Globally, CEOs are also increasingly concerned about cyber threats and climate change and environmental damage, however despite the increasing number of extreme weather events and the intensity of debate on the issue, the magnitude of other threats continues to overshadow climate change which still does not make it into the CEOs’ top ten threats to growth.

Policing cyberspace

While CEOs around the world express clear concerns about the threat of over-regulation, they are also predicting significant regulatory changes in the technology sector. Globally, over two-thirds of CEOs (75% in Singapore) believe that governments will introduce new legislation to regulate the content on both the internet and social media and to break up dominant tech companies.

A majority of CEOs (51% globally, 59% in Singapore) also predict that governments will increasingly compel the private sector to financially compensate individuals for the personal data that they collect.

The upskilling challenge

While the shortage of key skills remains a top threat to growth for CEOs and they agree that retraining/upskilling is the best way to close the skills gap, they are not making much headway in tackling the problem with only 16% of Singapore CEOs (18% globally) saying they have made “significant progress” in establishing an upskilling programme.

Top challenges Singapore CEOs faced when it comes to upskilling were employees’ ability to learn new future skills (22%) and retaining up-skilled employees (19%). Despite the challenges around digital upskilling, there are visible signs of progress. A third of CEOs in Singapore said that upskilling programmes were very effective in driving greater innovation and accelerated digital transformation and two-fifths of CEOs reflected higher workforce productivity.

Yeoh Oon Jin, Executive Chairman, PwC Singapore says:

“In the quest forgreater innovation, transformation and productivity through upskilling of the workforce, a key factor for success is a clear plan that is strategically aligned to meet business needs. Organisations must clearly identify skills gaps and mismatches, build a future-proof skills strategy and lay the necessary cultural foundation. Without these building blocks in place, business leaders risk implementing programmes that are not in line with their future-proofing strategies.”

Climate change – challenge or chance?

Although climate change does not appear in the top ten threats to CEOs’ growth prospects, CEOs are expressing a growing appreciation of the upside of taking action to reduce their carbon footprint.
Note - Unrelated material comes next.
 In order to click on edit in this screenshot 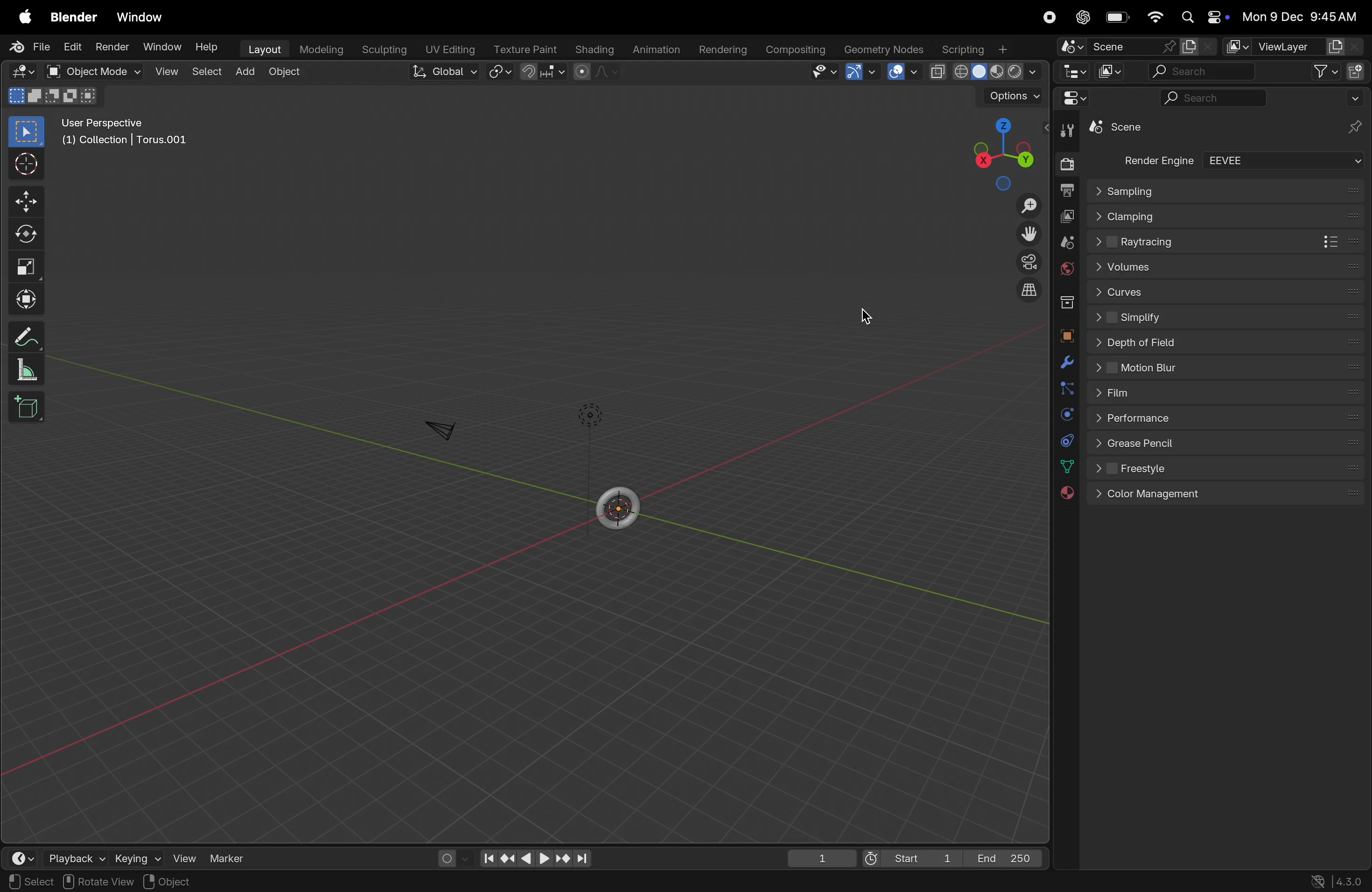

Compared to a decade ago, when we last asked this question, CEOs are now twice as likely to “strongly agree” that investing in climate change initiatives will boost reputational advantage (30% in 2020 compared with 16% in 2010) and 25% of CEOs today compared with 13% in 2010 see climate change initiatives leading to new product and service opportunities for their organisation.

Views from CEOs in Singapore are even stronger with 50% saying they ‘strongly agree’ that there will be reputational advantages and 41% seeing new product and service opportunities.
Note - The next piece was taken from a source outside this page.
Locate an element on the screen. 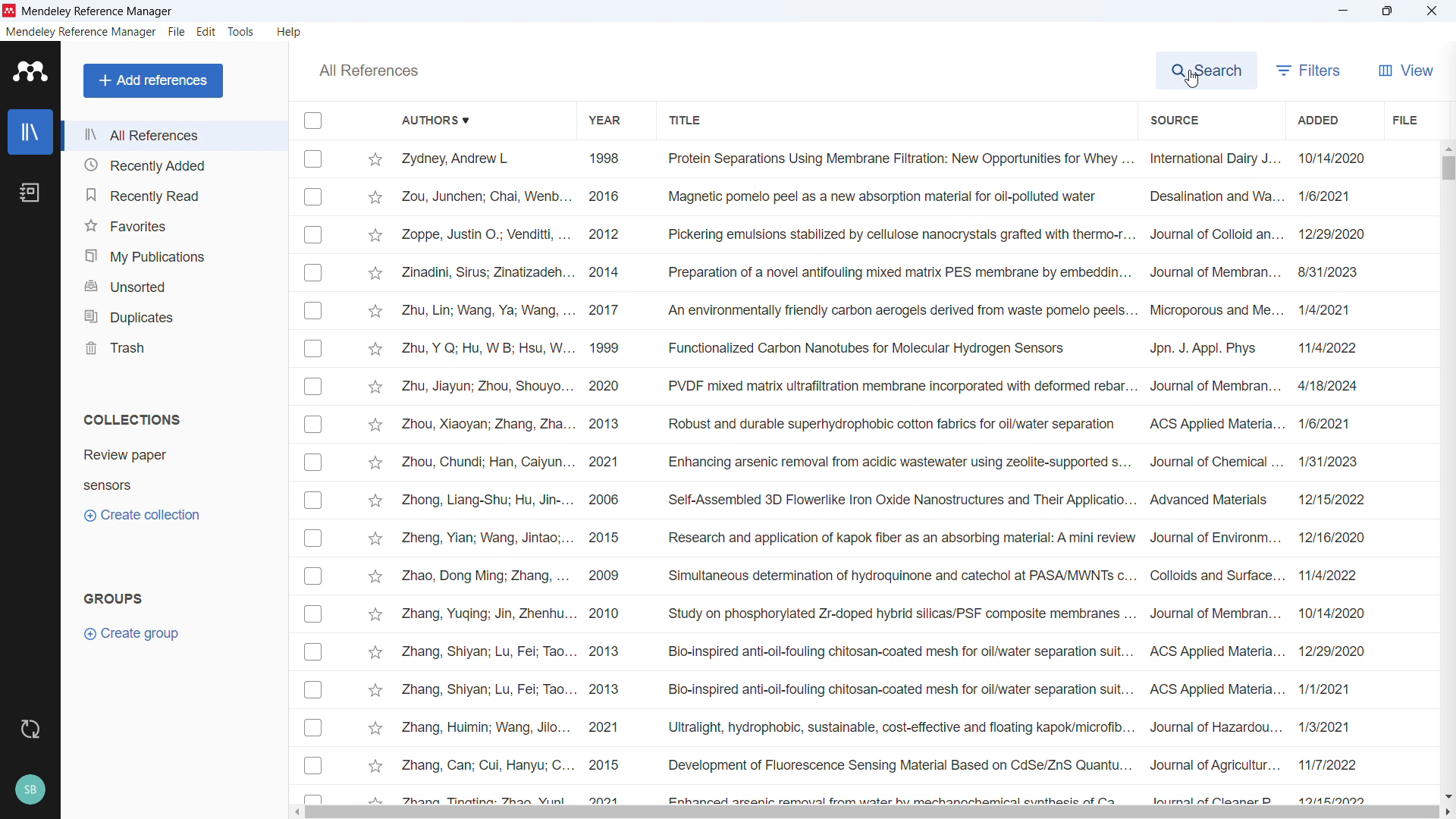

However, for these opportunities to turn into long term success stories, the principles of climate change need to be embedded right across a businesses’ supply chain and customer experience.

ENDS

Notes:

[1]It should be noted that the survey was conducted in September and October 2019, before the US-China trade war deal signed in January 2020.

Read PwC’s 23rd Annual Global CEO Survey – Singapore Report at www.pwc.com/sg/ceosurvey-2020

Download the global report at ceosurvey.pwc. Video footage from the launch of the Global CEO Survey in Davos and other media materials are available at: press.pwc.com

PwC conducted 1,581 interviews with CEOs in 83 countries, of which 32 were from Singapore, between September and October 2019.
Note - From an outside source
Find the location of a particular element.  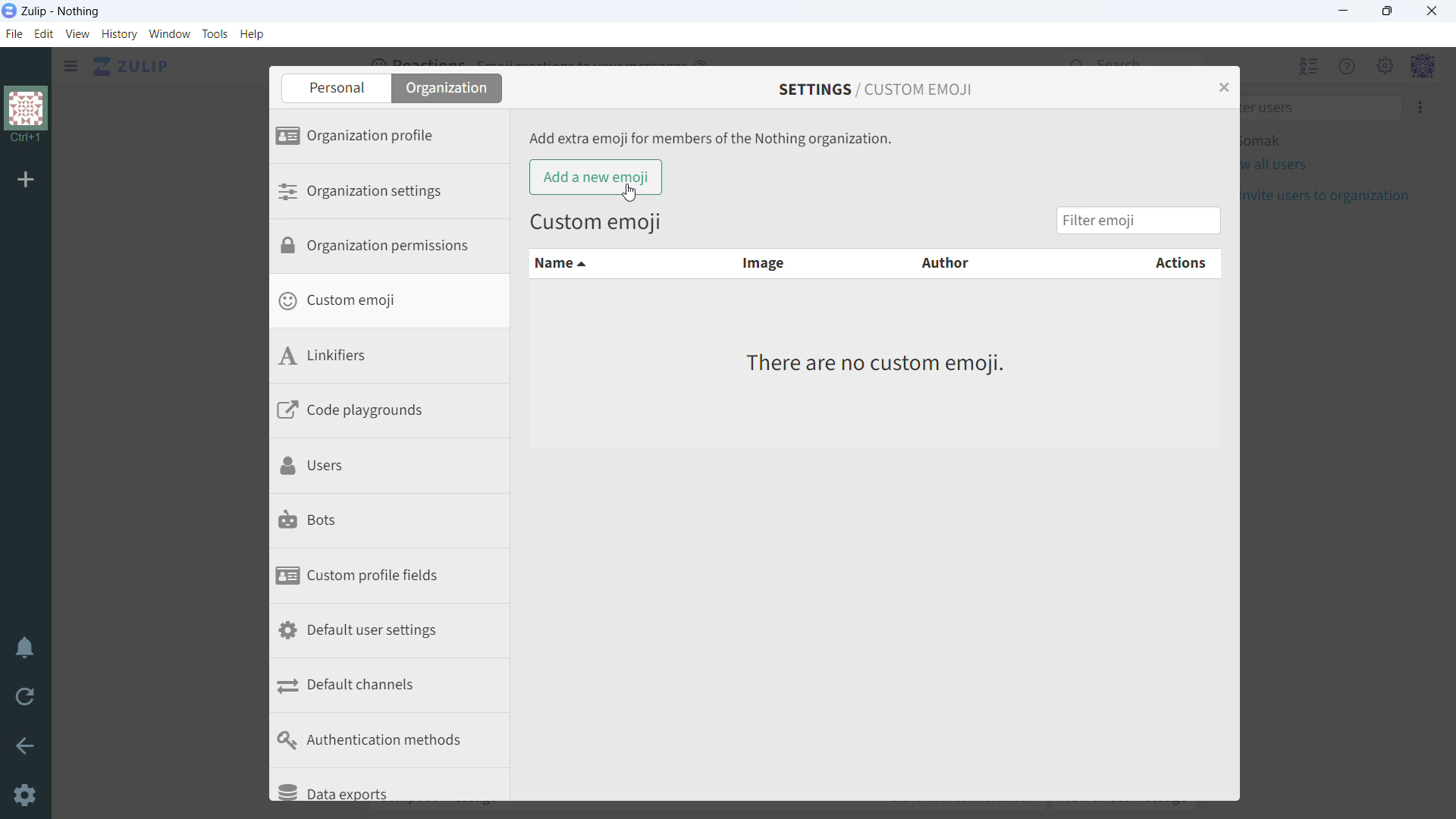

title is located at coordinates (62, 12).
Our sample is weighted by national GDP to ensure that CEOs’ views are fairly represented across all major regions. 7% of the interviews were conducted by telephone, 88% online, and 5% by post or face-to-face. All quantitative interviews were conducted on a confidential basis.

46% of companies had revenues of $1 billion or more;35% of companies had revenues between $100 million and $1 billion; 15% of companies had revenues of up to $100 million; 55% of companies were privately owned.